Entre os requisitos mínimos que deverão constar no plano, estão a demonstração da adequação orçamentária da manutenção e operação do equipamento, o cronograma para a realização de treinamento ou contratação de pessoal habilitado e o cronograma de construção ou adaptação do espaço físico.
Além disso, até seis meses após a entrega ou instalação do equipamento, será necessário comprovar a existência de profissionais habilitados e em número suficiente para operá-lo, a existência de contrato vigente para a manutenção e reparo do equipamento e a efetiva instalação em espaço físico adequado.
Vale ressaltar que essas regras serão aplicadas apenas aos equipamentos com custo superior ao valor estabelecido para dispensa de licitação, que atualmente é de R$50 mil, ou com custo de manutenção e operação acima de R$50 mil por ano.

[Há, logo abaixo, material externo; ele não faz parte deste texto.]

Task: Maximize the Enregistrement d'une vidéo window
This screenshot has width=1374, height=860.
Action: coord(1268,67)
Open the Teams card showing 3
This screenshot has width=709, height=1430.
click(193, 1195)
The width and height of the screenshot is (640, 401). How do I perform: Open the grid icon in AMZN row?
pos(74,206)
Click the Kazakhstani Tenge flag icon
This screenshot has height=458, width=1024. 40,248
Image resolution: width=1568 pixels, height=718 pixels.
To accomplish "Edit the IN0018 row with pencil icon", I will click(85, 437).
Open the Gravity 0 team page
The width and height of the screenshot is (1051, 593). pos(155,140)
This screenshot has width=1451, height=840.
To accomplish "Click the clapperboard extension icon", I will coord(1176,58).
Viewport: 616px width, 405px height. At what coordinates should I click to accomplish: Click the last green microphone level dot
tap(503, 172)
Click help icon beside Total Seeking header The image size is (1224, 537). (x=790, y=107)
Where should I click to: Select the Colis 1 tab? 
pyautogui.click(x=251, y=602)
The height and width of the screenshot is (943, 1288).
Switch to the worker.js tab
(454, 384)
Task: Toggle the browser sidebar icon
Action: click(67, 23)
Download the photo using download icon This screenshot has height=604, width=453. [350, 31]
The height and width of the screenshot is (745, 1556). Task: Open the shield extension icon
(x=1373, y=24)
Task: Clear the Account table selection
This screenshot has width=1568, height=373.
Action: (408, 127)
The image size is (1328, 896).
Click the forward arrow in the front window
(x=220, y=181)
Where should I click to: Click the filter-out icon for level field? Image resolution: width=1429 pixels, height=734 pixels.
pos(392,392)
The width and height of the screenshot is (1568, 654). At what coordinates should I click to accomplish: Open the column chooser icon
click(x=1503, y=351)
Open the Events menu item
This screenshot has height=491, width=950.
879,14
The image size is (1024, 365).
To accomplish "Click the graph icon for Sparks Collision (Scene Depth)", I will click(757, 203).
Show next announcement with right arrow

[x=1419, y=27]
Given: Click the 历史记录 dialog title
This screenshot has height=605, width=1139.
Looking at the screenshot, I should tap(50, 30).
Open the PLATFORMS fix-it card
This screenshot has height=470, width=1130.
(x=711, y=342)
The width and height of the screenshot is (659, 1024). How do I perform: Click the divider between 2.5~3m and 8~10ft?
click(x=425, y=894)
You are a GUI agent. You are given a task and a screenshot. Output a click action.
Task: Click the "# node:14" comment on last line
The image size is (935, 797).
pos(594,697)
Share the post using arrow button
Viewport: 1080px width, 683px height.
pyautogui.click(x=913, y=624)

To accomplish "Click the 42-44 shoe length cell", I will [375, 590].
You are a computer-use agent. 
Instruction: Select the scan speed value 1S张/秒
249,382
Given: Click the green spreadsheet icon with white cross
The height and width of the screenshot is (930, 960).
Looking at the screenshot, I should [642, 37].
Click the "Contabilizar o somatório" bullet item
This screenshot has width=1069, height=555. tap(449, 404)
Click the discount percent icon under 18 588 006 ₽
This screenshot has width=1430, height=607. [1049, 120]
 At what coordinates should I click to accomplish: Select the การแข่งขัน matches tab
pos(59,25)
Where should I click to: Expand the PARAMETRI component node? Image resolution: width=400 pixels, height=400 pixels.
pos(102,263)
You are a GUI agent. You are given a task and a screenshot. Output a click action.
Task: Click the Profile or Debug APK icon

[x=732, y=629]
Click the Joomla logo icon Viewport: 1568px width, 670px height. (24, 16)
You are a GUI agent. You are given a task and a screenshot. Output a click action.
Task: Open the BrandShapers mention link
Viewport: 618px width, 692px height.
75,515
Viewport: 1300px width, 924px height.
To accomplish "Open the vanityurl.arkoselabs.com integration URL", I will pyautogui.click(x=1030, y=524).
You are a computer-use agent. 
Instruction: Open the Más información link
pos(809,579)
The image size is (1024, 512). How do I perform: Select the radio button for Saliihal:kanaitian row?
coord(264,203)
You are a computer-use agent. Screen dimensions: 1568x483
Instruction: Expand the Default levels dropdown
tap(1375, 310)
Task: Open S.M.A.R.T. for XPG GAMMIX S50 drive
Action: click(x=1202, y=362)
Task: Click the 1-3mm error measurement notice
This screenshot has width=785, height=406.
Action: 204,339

Os gestores que não cumprirem essas novas regras estarão sujeitos a sanções previstas nos regulamentos próprios de cada ente federativo e na Lei de Improbidade Administrativa.
Segundo o senador Alessandro Vieira (PSDB-SE), autor da proposta, o objetivo do projeto é trazer mais racionalidade ao processo de compra de equipamentos. Ele afirmou que a ideia foi inspirada em uma sugestão de Giulia Oliveira Pardo, participante do Parlamento Jovem Brasileiro em 2016.
A tramitação do projeto seguirá em caráter conclusivo e passará pelas comissões de Saúde, Finanças e Tributação, e de Constituição e Justiça e de Cidadania.
Essas medidas visam garantir um melhor uso dos recursos públicos e evitar que equipamentos médicos fiquem abandonados devido à negligência dos gestores. Além disso, busca-se assegurar a qualidade dos serviços prestados à população pelo SUS.